PROVIDED RECORDS:
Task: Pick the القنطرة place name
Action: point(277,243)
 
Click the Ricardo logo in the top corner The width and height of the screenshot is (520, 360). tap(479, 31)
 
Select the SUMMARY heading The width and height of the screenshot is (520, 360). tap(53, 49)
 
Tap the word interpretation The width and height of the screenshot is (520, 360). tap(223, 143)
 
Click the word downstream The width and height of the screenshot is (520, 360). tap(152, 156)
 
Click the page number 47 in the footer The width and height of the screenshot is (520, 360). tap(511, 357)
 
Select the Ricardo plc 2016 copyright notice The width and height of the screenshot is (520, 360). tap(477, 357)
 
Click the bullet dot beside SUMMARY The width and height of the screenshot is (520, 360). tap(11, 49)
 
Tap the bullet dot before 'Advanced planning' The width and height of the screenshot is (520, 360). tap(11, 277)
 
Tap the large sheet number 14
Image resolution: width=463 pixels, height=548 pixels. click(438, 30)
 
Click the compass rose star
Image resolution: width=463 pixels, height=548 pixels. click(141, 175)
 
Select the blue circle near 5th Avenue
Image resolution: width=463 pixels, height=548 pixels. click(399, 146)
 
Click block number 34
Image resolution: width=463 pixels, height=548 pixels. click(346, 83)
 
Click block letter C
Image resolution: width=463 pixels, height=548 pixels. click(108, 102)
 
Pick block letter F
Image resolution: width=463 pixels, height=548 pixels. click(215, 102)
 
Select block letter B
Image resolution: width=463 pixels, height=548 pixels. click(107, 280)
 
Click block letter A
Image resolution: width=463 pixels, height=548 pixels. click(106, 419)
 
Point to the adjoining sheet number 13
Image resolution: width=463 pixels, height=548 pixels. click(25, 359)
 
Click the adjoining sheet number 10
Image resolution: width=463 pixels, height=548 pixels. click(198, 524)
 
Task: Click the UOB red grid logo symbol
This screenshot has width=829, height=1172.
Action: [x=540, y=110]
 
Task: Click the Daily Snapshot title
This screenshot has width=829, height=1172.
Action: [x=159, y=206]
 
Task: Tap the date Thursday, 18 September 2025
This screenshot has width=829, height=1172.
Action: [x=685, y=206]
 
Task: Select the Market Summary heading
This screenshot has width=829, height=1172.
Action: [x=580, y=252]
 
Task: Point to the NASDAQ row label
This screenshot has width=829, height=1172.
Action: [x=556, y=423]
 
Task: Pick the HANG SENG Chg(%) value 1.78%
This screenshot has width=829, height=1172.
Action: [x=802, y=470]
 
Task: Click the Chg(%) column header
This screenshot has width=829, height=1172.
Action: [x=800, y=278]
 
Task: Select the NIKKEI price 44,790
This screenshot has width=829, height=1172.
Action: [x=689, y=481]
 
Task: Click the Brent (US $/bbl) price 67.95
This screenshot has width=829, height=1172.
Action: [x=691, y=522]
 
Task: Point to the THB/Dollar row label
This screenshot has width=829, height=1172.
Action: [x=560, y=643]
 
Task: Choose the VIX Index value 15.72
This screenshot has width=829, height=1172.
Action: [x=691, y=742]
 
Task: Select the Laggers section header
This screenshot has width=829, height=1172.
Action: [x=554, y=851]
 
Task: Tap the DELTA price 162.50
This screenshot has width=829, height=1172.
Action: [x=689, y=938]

INSTRUCTIONS FOR THE TASK: Rewrite all of the lines above, replacing each "block letter" with "lot letter" and leaving everything else unchanged.

RESULT FOR THIS EXERCISE:
Task: Pick the القنطرة place name
Action: point(277,243)
 
Click the Ricardo logo in the top corner The width and height of the screenshot is (520, 360). tap(479, 31)
 
Select the SUMMARY heading The width and height of the screenshot is (520, 360). tap(53, 49)
 
Tap the word interpretation The width and height of the screenshot is (520, 360). tap(223, 143)
 
Click the word downstream The width and height of the screenshot is (520, 360). tap(152, 156)
 
Click the page number 47 in the footer The width and height of the screenshot is (520, 360). tap(511, 357)
 
Select the Ricardo plc 2016 copyright notice The width and height of the screenshot is (520, 360). tap(477, 357)
 
Click the bullet dot beside SUMMARY The width and height of the screenshot is (520, 360). tap(11, 49)
 
Tap the bullet dot before 'Advanced planning' The width and height of the screenshot is (520, 360). tap(11, 277)
 
Tap the large sheet number 14
Image resolution: width=463 pixels, height=548 pixels. click(438, 30)
 
Click the compass rose star
Image resolution: width=463 pixels, height=548 pixels. click(141, 175)
 
Select the blue circle near 5th Avenue
Image resolution: width=463 pixels, height=548 pixels. click(399, 146)
 
Click block number 34
Image resolution: width=463 pixels, height=548 pixels. click(346, 83)
 
Click lot letter C
Image resolution: width=463 pixels, height=548 pixels. click(108, 102)
 
Pick lot letter F
Image resolution: width=463 pixels, height=548 pixels. click(215, 102)
 
Select lot letter B
Image resolution: width=463 pixels, height=548 pixels. click(107, 280)
 
Click lot letter A
Image resolution: width=463 pixels, height=548 pixels. click(106, 419)
 
Point to the adjoining sheet number 13
Image resolution: width=463 pixels, height=548 pixels. click(25, 359)
 
Click the adjoining sheet number 10
Image resolution: width=463 pixels, height=548 pixels. click(198, 524)
 
Task: Click the UOB red grid logo symbol
This screenshot has width=829, height=1172.
Action: [x=540, y=110]
 
Task: Click the Daily Snapshot title
This screenshot has width=829, height=1172.
Action: [x=159, y=206]
 
Task: Tap the date Thursday, 18 September 2025
This screenshot has width=829, height=1172.
Action: [x=685, y=206]
 
Task: Select the Market Summary heading
This screenshot has width=829, height=1172.
Action: [x=580, y=252]
 
Task: Point to the NASDAQ row label
This screenshot has width=829, height=1172.
Action: [x=556, y=423]
 
Task: Pick the HANG SENG Chg(%) value 1.78%
This screenshot has width=829, height=1172.
Action: [x=802, y=470]
 
Task: Click the Chg(%) column header
This screenshot has width=829, height=1172.
Action: [x=800, y=278]
 
Task: Select the NIKKEI price 44,790
This screenshot has width=829, height=1172.
Action: [x=689, y=481]
 
Task: Click the Brent (US $/bbl) price 67.95
This screenshot has width=829, height=1172.
Action: [x=691, y=522]
 
Task: Point to the THB/Dollar row label
This screenshot has width=829, height=1172.
Action: [x=560, y=643]
 
Task: Choose the VIX Index value 15.72
This screenshot has width=829, height=1172.
Action: [x=691, y=742]
 
Task: Select the Laggers section header
This screenshot has width=829, height=1172.
Action: [x=554, y=851]
 
Task: Tap the DELTA price 162.50
This screenshot has width=829, height=1172.
Action: [x=689, y=938]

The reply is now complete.